Ponente
Descripción
We aim to populate the most neutron-rich N=126 nuclei accessible experimentally. The nuclei will be populated by the fragmentation of a high-intensity E/A=345 MeV 208Pb primary beam. The LoI requesting this development was approved by the RIKEN PAC in 2022. The text below is from the physics proposal, presented to the PAC.

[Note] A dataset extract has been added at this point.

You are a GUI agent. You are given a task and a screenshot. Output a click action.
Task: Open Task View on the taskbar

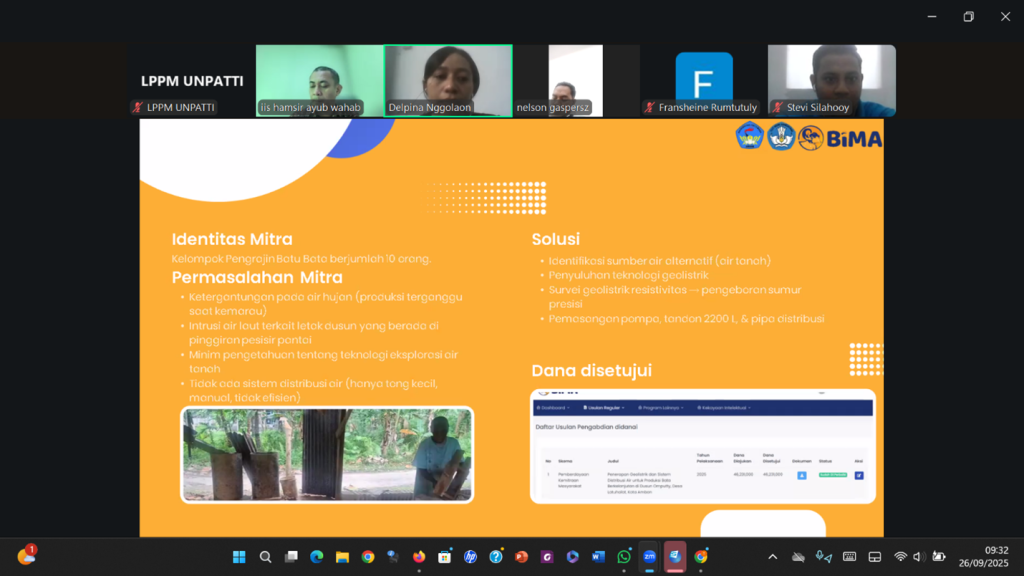291,557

The fragmentation products of interest will be implanted in an active Si stopper, surrounded by a HPGe array. Their decay, both beta and internal, will be recorded. We expect to measure the beta-decay half-life of N=126 nuclei 203Ir, 202Os, 201Re, 200W, and possibly 199Ta. Most likely, the predicted isomeric states with11/2- πh11/2 of 203Ir and the 3/2+ πd3/2 of 201Re and 199Ta will also beta decay. The beta decays will provide information on the excited states of N=125 daughter nuclei and the competition between allowed and first-forbidden beta decays. Information on the structure of N=126 nuclei will be obtained by observing isomeric decays. Based on shell model predictions, and further supported by systematics, Iπ=10+, 7-, 5- isomers with πh11/2^2, πh11/2d3/2 , πh11/2s1/2 configurations are expected in 200W and 202Os. In 201Re and 203Ir in addition to the long-lived 11/2- metastable state, 23/2+ πh11/2^2d3/2 isomers are expected. Additionally the same setting will allow the transmission of the N=127 isotones 204Ir, and 203Os providing an opportunity to explore the production of these (p,n) charge-exchange reactions at E/A=345 MeV. N=127 isotones are important to obtain detailed information on the lowest-lying excited levels in the N=126 nuclei to test the strength of the classic shell closure at N=126 and to shed light on the competition between allowed Gamow-Teller (GT) and first-forbidden (FF) decays in N>126 nuclei. The information gained will be important both for our understanding of the possible shell evolution at the N=126 closed shell and to provide more robust theoretical predictions on the properties of the r-process path N~126 nuclei. We note that the same BIGRIPS setting will allow access to the shape transitional region around 190-194W, and will produce a significant number of isotopes for the first time.